The problems in Idaho have mostly been solved. Beginning in March, the state has been paying Molina its full rate, said Tom Shanahan, a spokesman for the Idaho Department of Health and Welfare.

Molina executives said that the issues in Texas can be fixed, and that they expect that state officials there could set higher rates to offset the unexpected costs as early as Sept. 1.

Despite the bumps, big growth is in the company’s future plans. Molina said the company is eyeing potential new contracts in Illinois and Georgia. The company also won a contract in April to run a pilot program for dual-eligible seniors in San Diego County.

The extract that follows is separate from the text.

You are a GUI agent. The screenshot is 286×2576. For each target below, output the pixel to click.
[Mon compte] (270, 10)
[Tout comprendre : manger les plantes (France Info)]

The company estimates that the expansion of Medicaid under health care reform could double the company’s business. But even if the law is struck down by the U.S. Supreme Court (where a decision is expected soon on the law’s constitutionality) there will still be plenty of growth opportunities as the population ages and states seek to keep a lid on rising health care costs.

“One of the things I’ve always told investors is this business is not linear, it is lumpy,” said J. Mario Molina. “You get these (requests for proposals) that come out periodically; you’ve got new populations coming into managed care. There’s a certain unpredictability. The thing to remember is this is a growth industry right now, and it’s going to be that way for several years.”